━━━━━ Information shown

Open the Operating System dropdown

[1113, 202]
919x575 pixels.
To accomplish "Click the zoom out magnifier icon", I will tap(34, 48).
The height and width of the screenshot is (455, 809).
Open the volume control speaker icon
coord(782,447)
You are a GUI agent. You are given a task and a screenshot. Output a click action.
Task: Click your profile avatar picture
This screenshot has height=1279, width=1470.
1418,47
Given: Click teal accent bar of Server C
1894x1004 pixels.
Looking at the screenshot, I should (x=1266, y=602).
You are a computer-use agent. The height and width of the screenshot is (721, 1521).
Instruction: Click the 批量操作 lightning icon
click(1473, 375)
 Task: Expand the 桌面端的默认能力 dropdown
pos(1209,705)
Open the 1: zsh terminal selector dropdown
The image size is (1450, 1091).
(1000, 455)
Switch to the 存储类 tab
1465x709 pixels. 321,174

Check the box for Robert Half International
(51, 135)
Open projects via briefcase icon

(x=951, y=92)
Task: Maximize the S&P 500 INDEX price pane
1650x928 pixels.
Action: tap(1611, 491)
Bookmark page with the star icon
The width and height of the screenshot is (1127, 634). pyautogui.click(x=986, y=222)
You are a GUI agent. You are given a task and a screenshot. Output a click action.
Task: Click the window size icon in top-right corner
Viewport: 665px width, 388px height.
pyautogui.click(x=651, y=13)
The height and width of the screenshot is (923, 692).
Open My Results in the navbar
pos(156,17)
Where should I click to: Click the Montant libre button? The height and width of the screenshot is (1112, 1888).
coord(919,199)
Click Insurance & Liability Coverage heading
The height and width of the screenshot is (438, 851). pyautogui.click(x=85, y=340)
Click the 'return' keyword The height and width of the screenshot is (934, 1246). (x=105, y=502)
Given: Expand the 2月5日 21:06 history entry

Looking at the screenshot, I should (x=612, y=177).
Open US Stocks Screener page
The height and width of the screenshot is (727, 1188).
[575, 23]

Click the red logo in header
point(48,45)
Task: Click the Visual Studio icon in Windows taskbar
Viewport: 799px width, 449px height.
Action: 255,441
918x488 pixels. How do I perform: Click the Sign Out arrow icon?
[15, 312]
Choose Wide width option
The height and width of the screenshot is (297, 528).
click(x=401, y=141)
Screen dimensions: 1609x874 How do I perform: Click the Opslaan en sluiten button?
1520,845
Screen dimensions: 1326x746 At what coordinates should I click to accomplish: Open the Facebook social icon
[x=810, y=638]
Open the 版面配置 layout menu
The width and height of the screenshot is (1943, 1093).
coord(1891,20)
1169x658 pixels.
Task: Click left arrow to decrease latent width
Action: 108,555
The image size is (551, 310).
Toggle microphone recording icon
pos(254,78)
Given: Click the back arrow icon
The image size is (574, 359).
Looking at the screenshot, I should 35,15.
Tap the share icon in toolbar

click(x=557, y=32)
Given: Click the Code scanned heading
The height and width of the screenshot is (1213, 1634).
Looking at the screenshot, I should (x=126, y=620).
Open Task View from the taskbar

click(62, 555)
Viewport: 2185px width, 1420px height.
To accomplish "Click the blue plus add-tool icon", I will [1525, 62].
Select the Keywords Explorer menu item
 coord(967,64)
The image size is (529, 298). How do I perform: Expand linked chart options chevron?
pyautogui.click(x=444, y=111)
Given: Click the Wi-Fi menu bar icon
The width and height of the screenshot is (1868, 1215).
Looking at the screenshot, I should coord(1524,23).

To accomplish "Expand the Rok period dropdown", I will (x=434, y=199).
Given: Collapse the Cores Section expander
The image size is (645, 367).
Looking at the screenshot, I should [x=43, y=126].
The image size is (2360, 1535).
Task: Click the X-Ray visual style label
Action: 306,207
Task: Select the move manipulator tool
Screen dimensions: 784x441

━━━━━━━━━━

What is expected: Which of the lines in the data contain the string "will"? Return each one.

Result below:
To accomplish "Click the zoom out magnifier icon", I will tap(34, 48).
To accomplish "Click the blue plus add-tool icon", I will [1525, 62].
To accomplish "Expand the Rok period dropdown", I will (x=434, y=199).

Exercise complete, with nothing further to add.